# Is there any way to determine the movement of a body in relation to space itself?

Is it possible to have a solid (not moving) reference point in space to determine the movement vector of a object in relation to space? They say everything in space is relative to something else but is it actually possible to create a grid of space which is not in relation to something else but space?

If I had a sensor on a body which detects the amount of time it takes for light to travel in 3 axis with the same distance. The difference in time would create a 3D- vector, would it not? That is relative to space and not to other bodies such as the sun, center of the galaxy or other galaxies. If I travel in a spaceship at 0.5c in the X-axis, but 0 in the Y- and Z-axis and lit a light bulb in the spaceship with a sensor in the X, Y and Z-axis. It would take longer for the light to reach the X sensor. Are these things measurable on earth? How we are actually travelling in relation to space itself.

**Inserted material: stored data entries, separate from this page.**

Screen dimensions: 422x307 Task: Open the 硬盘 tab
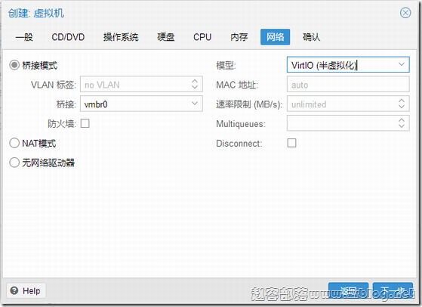[x=166, y=37]
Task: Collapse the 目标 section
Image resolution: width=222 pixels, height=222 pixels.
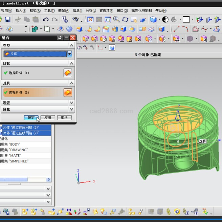Action: coord(71,63)
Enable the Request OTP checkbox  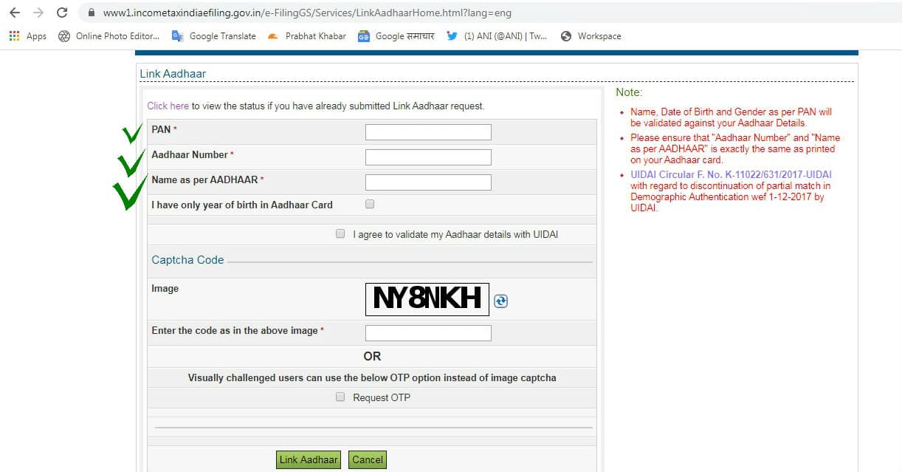tap(340, 397)
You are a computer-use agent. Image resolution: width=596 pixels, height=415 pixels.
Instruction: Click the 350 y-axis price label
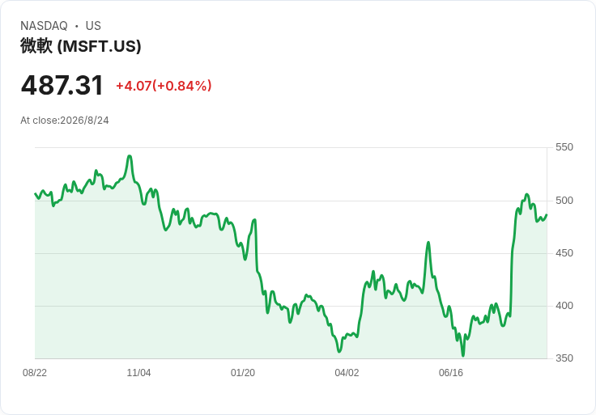(564, 358)
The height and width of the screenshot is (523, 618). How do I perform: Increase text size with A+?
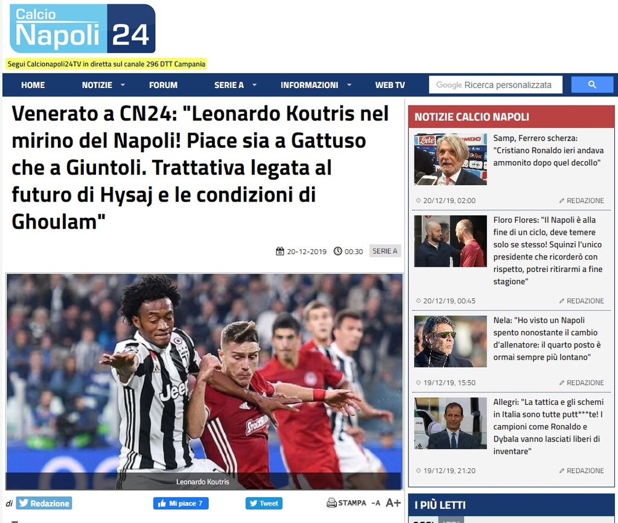coord(393,503)
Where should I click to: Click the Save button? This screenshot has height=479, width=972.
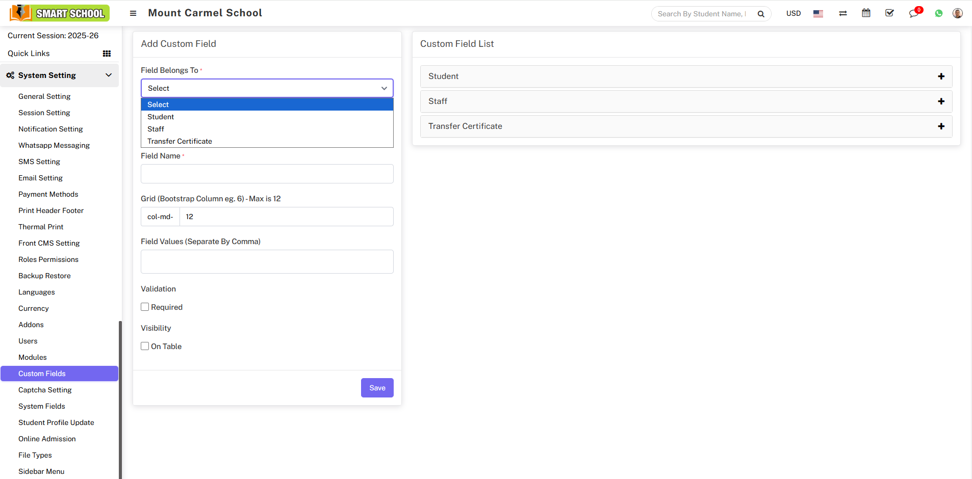point(377,388)
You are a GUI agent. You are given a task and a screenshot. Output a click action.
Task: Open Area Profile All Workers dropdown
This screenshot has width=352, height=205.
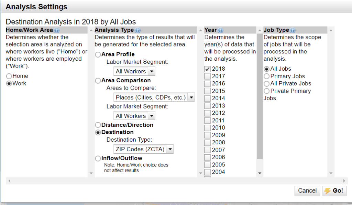[x=134, y=71]
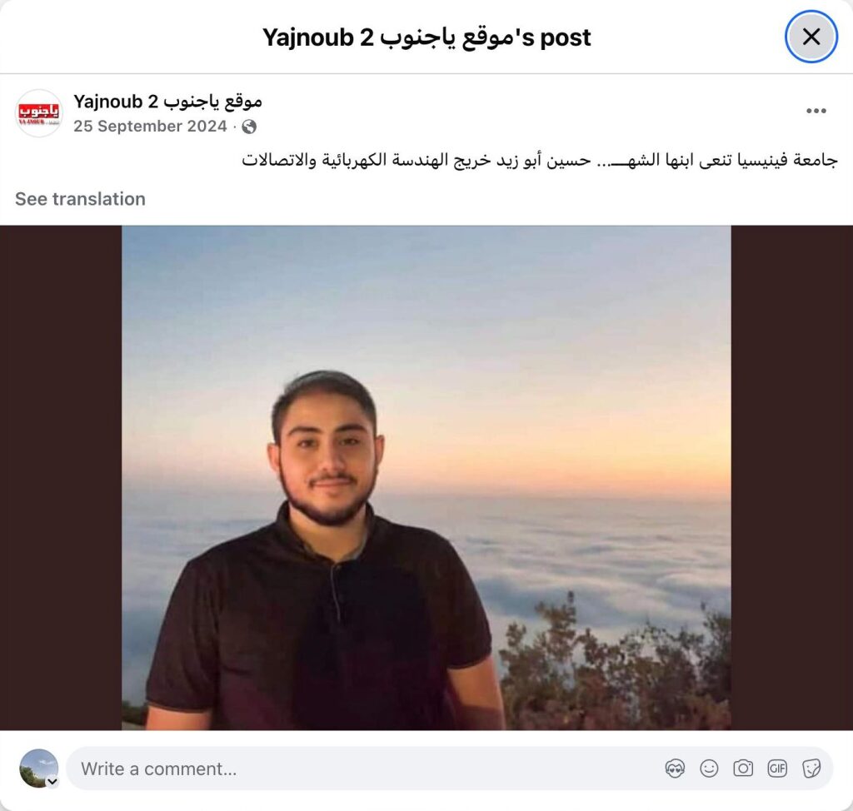Open the sunset portrait photo
853x811 pixels.
click(x=427, y=478)
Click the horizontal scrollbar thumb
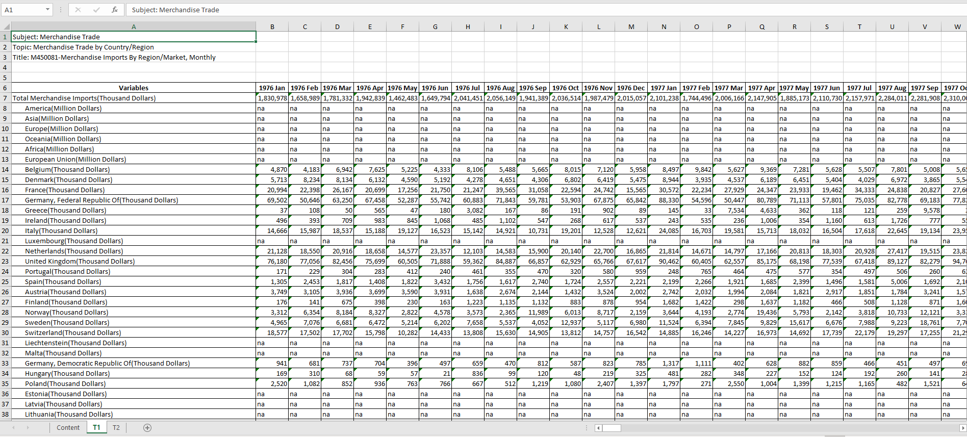967x437 pixels. pos(612,428)
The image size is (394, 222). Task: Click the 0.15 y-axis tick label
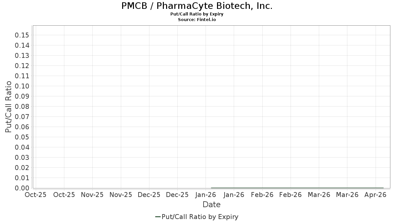22,35
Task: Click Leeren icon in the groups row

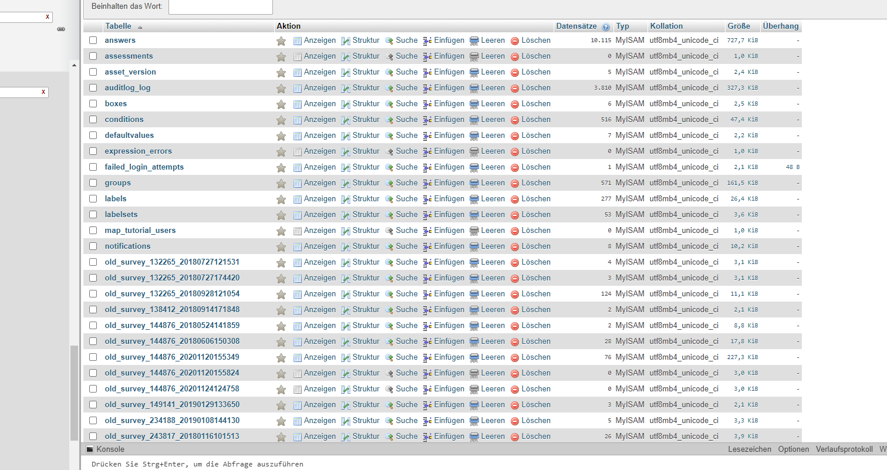Action: [474, 184]
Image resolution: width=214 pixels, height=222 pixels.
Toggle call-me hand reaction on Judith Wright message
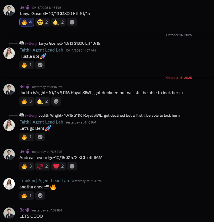(43, 101)
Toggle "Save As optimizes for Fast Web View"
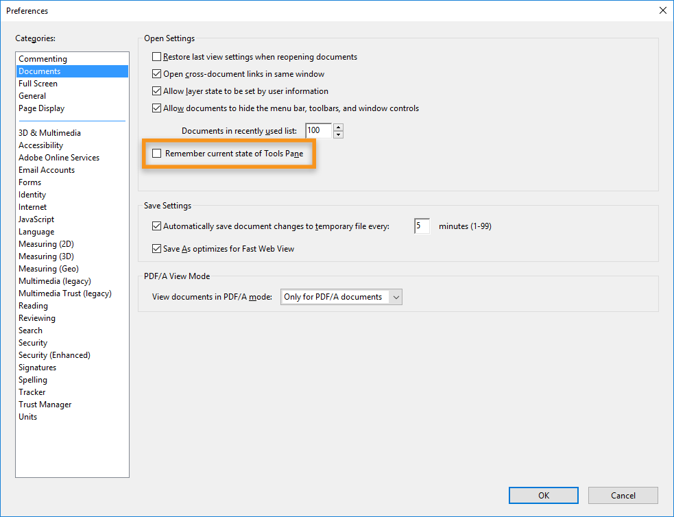The height and width of the screenshot is (517, 674). pyautogui.click(x=157, y=248)
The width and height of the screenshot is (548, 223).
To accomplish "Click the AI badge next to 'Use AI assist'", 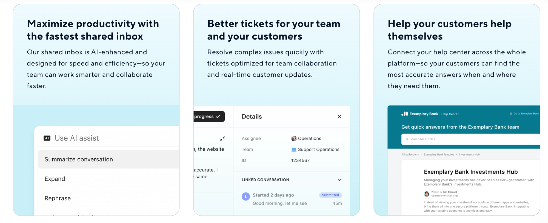I will (47, 138).
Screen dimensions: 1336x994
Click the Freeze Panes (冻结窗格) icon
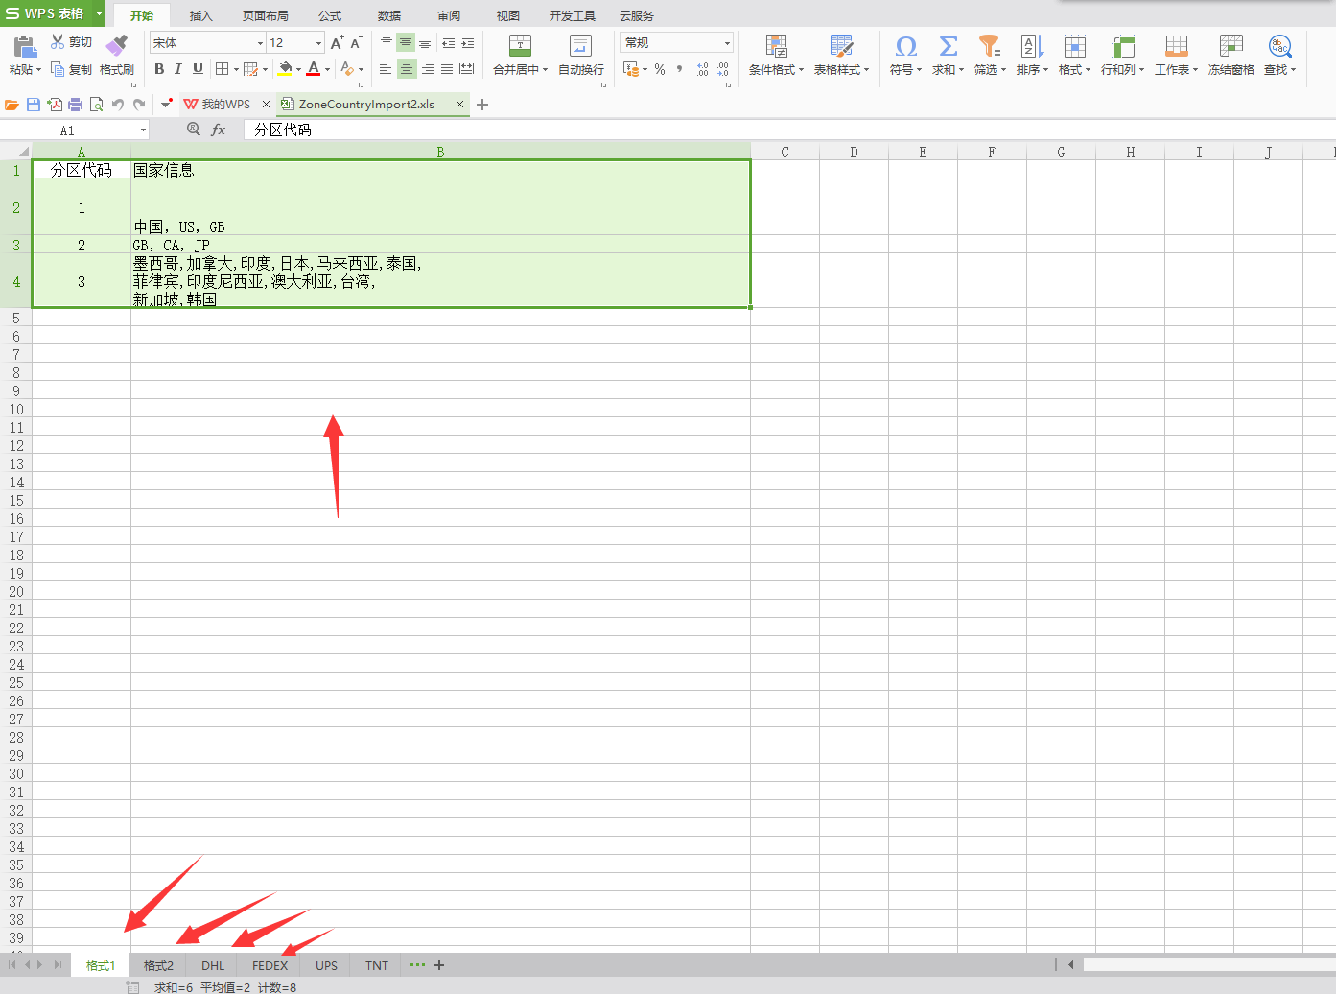(1231, 46)
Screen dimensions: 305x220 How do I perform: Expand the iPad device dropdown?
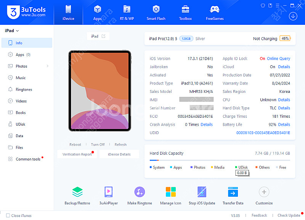12,31
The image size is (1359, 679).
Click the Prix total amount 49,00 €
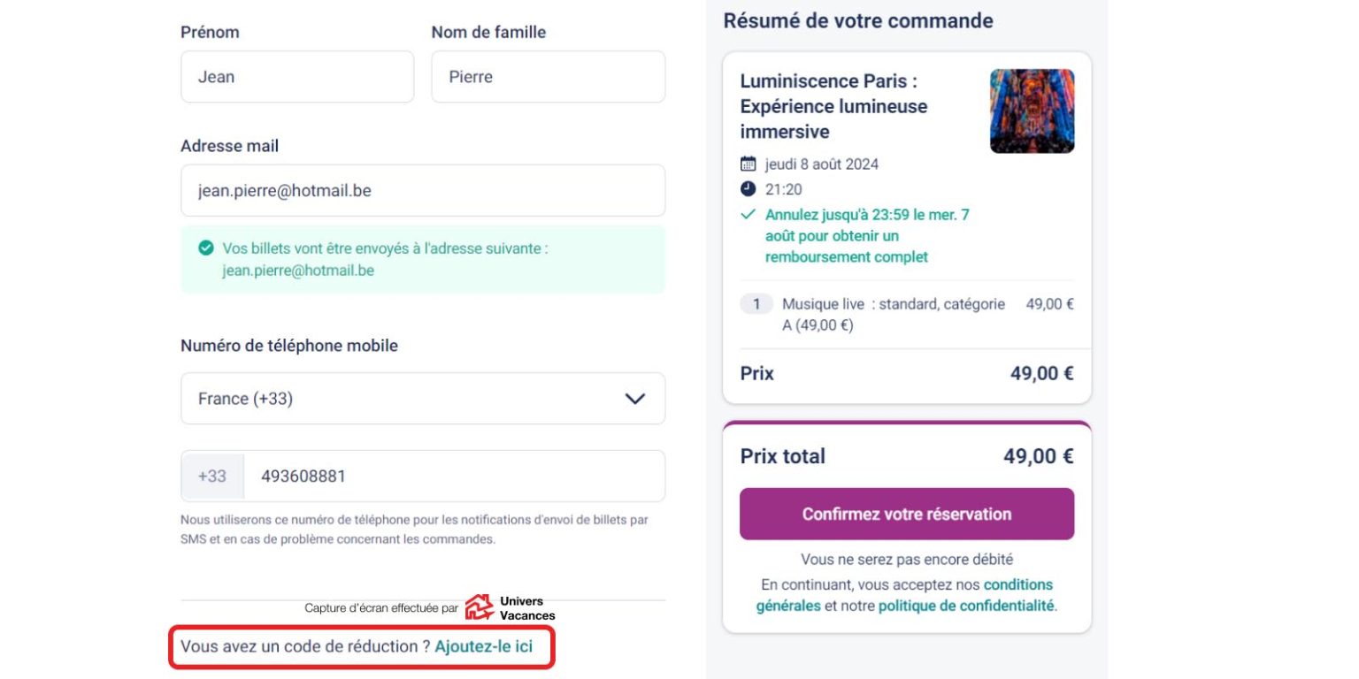[1038, 457]
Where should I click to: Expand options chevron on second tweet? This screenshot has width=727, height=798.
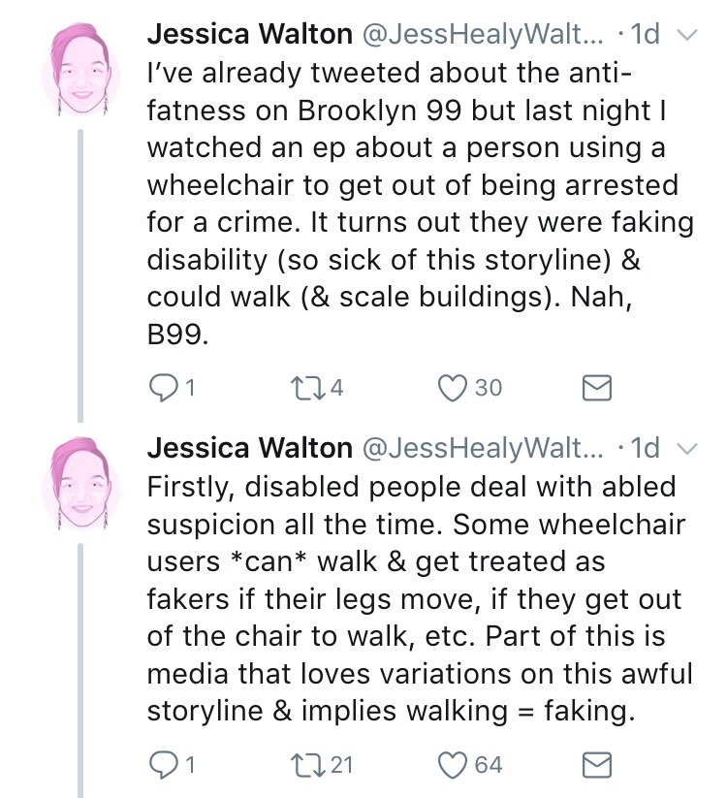point(685,448)
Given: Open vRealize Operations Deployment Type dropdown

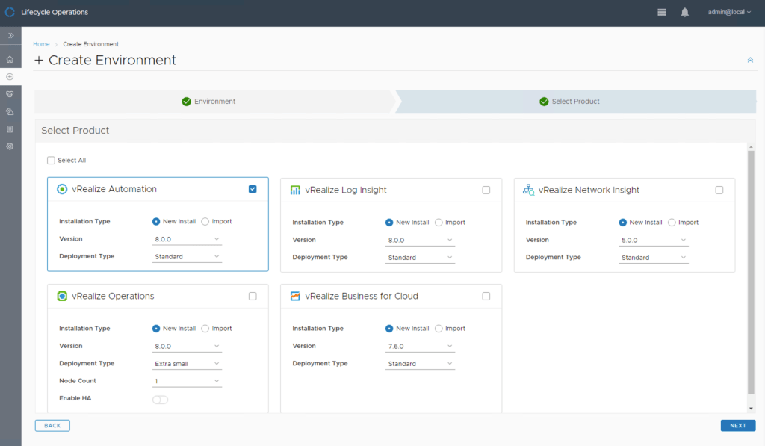Looking at the screenshot, I should pos(187,364).
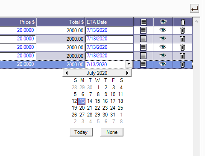
Task: Click the trash icon in column header
Action: click(183, 22)
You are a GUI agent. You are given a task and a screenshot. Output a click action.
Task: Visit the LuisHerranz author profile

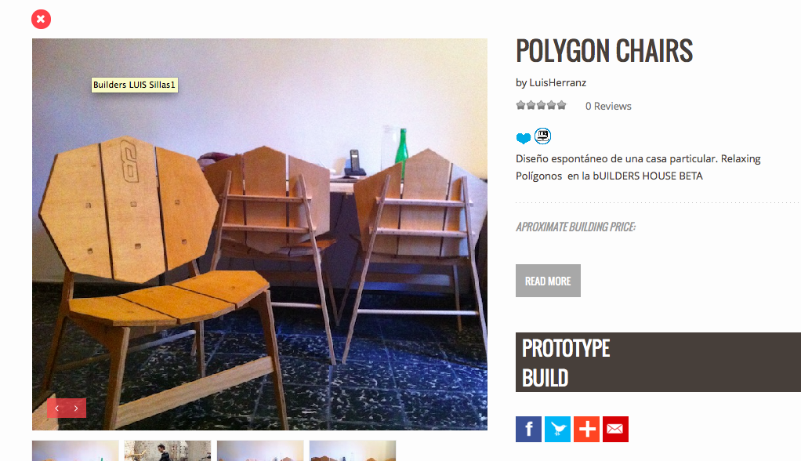pyautogui.click(x=557, y=83)
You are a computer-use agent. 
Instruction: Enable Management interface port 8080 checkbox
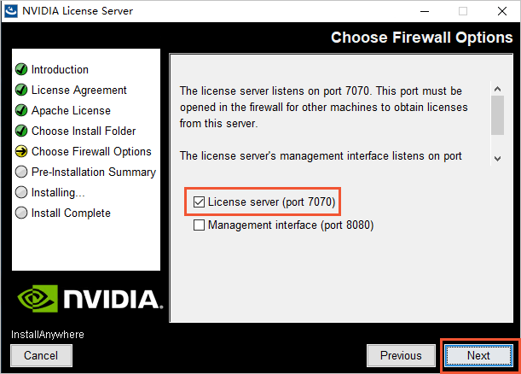(200, 225)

• You would only measure things in relation to your sensor. The closest you can get to an absolute frame of reference is the CMB rest frame - but that is just another, arbitrarily chosen frame. There simply isn't any absolute frame that is "correct", and relation to space itself is non-sensical. Feb 12, 2020 at 13:07
• If you can't share a common reference point, sharing measurements is going to be tricky. You could share your arbitrary point in space, but to do that you'd have to give its position relative to something else (such as yourself), and you're back to square one. Feb 12, 2020 at 13:11
• @StarfishPrime Yes but for example one could get to approximately 0 movement in relation to space if all sensors indication no movement. We on earth could use that probe as a reference point over time to determine our actual movement through space (and all other things) and build a intergalactic coordinate grid. Telescopes could be positioned at such point a provide exact movement relative to that point. For example is everything moving away in a certain direction at the same time as we move away from each other? Maybe there is no use or even possible to maintain such position. Feb 12, 2020 at 13:29
• @NeutronCode What do you mean by "space itself"? Feb 12, 2020 at 15:22
• @OrganicMarble Mass less particles will always travel from point A to B at the speed c. If I would travel In direction A -> B in a spaceship traveling at 1c where A is the back of my ship and B is the front (on the inside). Standing at A with a laser the light would never reach B. If I instead travel at 0.5 doing the same. A slight delay would occur before the light reaches B. The light would only travel from A to B relative speed of 0.5c before it reaches B. The same effect should be measurable in all speeds even on a very small scale. Should it not? Feb 12, 2020 at 16:06

## 1 Answer

If there is an "absolute velocity" to detect, doing so requires something beyond known physics. Your thought experiment is equivalent to the Michelson-Morley experiment, which attempted to measure the motion of the Earth in 1887 and produced a null result. Repetitions of this and other far more sensitive experiments have produced the same result.

Your spacecraft could accelerate in any direction by any amount, and once it has ceased acceleration, you will observe the same results. All inertial frames are equal, velocity only has meaning relative to something, and you will always measure the speed of light relative to yourself to be the same. This is why the Theory of Relativity has its name.